# Using second dsl modem as access point



## snapetwo (Jul 29, 2010)

using DSL modem as ap 

--------------------------------------------------------------------------------

Hey guys, sorry if this has been addressed elsewhere.

I just replaced my dls modem with a newer one...i decided i wanted to use the older 2wire 2700 as an AP...looked around found a few directions.

Basically its working...kinda. ha

On the old modem i changed the router lan ip to 192.168.0.5..the new modem is 192.168.0.1...same subnet.

I disabled the DHCP on the old modem, the new modem is DHCP.

New modem has wifi named newwifi
old modem has wifi named oldwifi

k. I connected the old modem to the new modem via a cross over cable.

K now the good stuff. When i connect my computer to the old modem via ethernet..it will resolve and give me internet access..i get an Ip address from the new modem..k. Great. Just wanted i wanted...HOWEVER

when i try to connect to the wifi of the oldmodem (whole reason i wanted an AP)..it keeps saying "identifying"...so its not resolving..i have tried to point the wifi card in my computer to ipv4 dns to the new modem...no go.
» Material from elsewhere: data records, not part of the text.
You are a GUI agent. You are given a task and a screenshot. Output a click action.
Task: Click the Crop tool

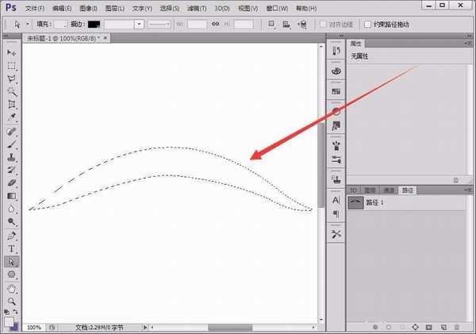[12, 105]
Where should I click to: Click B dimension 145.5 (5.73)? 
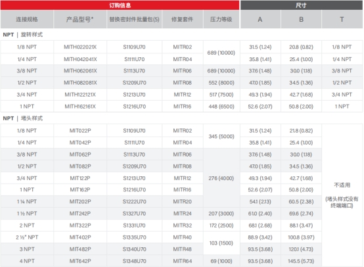tap(301, 261)
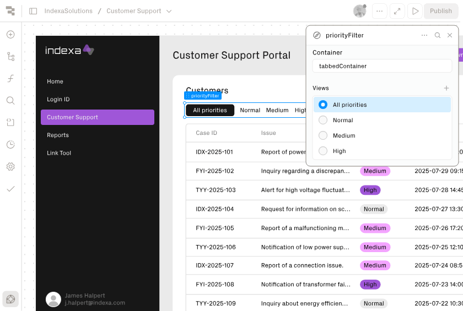The width and height of the screenshot is (463, 311).
Task: Expand the Customer Support page dropdown chevron
Action: click(169, 11)
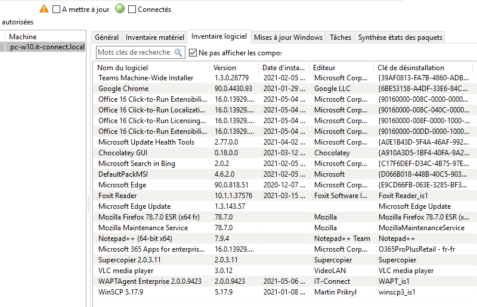The height and width of the screenshot is (307, 477).
Task: Click the magnifier icon in search box
Action: pyautogui.click(x=178, y=53)
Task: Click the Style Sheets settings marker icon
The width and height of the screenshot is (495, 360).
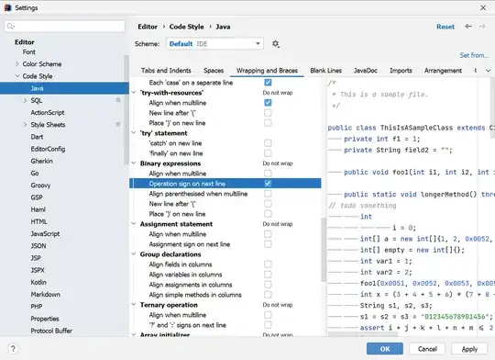Action: click(x=117, y=124)
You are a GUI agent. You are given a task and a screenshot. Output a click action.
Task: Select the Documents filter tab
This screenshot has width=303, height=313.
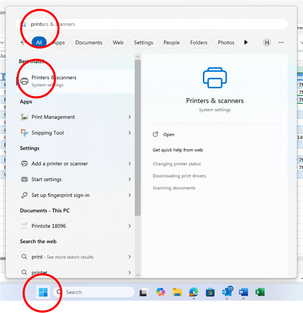tap(88, 43)
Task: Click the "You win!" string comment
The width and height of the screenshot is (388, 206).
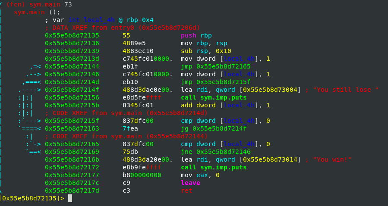Action: click(328, 159)
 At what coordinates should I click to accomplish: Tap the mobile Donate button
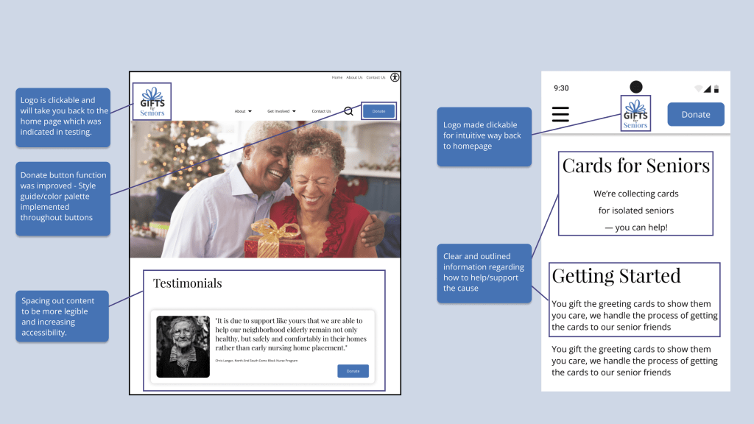[696, 114]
the only thing that enables me to get internet access via teh oldmodem wifi...its to statically assign an wifi addres.

192.168.0.10
255.255.255.0
192.168.0.1 <- the new modem, not old...
dns 192.168.0.5 <- old modem
dns 192.168.0.1 <- new modem..

so that is my prob..ulitmately i want to use this oldmodem as a wifi ap to extend my range..its working..for most part..any help i would appreciate. 

Thank you

OH just a quick note....BOTH wireless are the same SSID...i simply used old and new to clarify on the post...as well as i have tried using two different SSIDs...same prob


----------